The flowers appear on the earth, the time of pruning
the vines has come, and the song of the dove
is heard in our land.
The fig tree puts forth its figs, and the vines, in
bloom, give forth fragrance.
Arise, my beloved, my beautiful one, and come!
Songs 2:10-13



I could see my finish line, and when I finally came to the end of that tortuous fifteen miles I stopped and immediately my back seized up.  I bent over and put my hands on my knees and this joy and gratitude hit me like the pain in my legs.  I did it.  I did it.  And I prayed my heartfelt prayer recalling instantly my four reasons for running, “Thank you my God.  Thank you for letting me do this today.  And with a full heart I offer this cross to you, in thanksgiving, to make amends, to adore You, and for those you have given me to love.”
I phoned Jim on the way home and asked if he could “prepare my bath”, an ice bath that is.  He helped me up the stairs and into that excruciating, bone-chilling water that certainly takes your breath away but really, really helps in recovering the laundry list of stuff that was killing me on my body!
Then we switched gears and headed out to the hospital to see my newly arrived nephew Jack Edward Jones.  Each time I hold one of my mother’s grandchildren I am so overwhelmingly happy that I can stand in for her, and give that physical love to her precious one that she loves from heaven.
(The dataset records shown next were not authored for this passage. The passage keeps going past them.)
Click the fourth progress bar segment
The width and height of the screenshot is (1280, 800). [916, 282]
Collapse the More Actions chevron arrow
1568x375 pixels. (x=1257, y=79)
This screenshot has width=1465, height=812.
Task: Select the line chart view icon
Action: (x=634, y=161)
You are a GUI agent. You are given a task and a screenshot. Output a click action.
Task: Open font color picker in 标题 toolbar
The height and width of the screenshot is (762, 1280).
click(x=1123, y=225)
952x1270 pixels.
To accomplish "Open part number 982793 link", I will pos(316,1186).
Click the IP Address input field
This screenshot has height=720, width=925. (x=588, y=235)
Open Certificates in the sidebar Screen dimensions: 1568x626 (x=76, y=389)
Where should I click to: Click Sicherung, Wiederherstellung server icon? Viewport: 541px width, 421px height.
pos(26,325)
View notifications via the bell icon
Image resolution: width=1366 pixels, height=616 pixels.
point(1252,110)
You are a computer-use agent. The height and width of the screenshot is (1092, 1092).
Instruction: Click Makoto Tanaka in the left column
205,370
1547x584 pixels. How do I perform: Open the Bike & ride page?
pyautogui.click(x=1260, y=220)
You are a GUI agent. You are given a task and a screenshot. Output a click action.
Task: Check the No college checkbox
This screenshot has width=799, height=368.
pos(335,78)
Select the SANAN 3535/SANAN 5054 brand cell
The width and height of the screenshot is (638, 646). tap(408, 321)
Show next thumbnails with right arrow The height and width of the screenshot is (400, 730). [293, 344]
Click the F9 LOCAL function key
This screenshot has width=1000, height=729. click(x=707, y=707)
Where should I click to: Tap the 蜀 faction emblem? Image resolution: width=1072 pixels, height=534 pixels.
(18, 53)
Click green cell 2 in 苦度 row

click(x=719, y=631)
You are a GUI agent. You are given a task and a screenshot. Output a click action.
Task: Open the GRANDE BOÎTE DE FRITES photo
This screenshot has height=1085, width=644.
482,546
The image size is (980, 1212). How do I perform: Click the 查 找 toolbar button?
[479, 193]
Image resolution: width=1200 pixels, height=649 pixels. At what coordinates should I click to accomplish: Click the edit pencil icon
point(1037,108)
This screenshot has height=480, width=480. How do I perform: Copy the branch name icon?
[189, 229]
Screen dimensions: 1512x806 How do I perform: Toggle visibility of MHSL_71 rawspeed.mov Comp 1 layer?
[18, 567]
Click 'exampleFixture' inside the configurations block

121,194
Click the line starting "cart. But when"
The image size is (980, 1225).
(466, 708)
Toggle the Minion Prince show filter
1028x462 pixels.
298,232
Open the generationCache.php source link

My Gracie, holding her new cousin.

Afterwards we met up with our son Simon who lives close by that area and took him out to eat at a favorite spot for us, “Red Coat Tavern” and got the best burger and onion rings ever.  Boy were they worth the wait.  (I will watch the calorie intake tomorrow.)  (I promise.) 
For today, it was a day of celebrations- in bountiful gifts given and the gratitude that can only come from God in our meager attempts to follow Him, the sheer joy of living fully this life we are given.    
                                                               Ridiculous.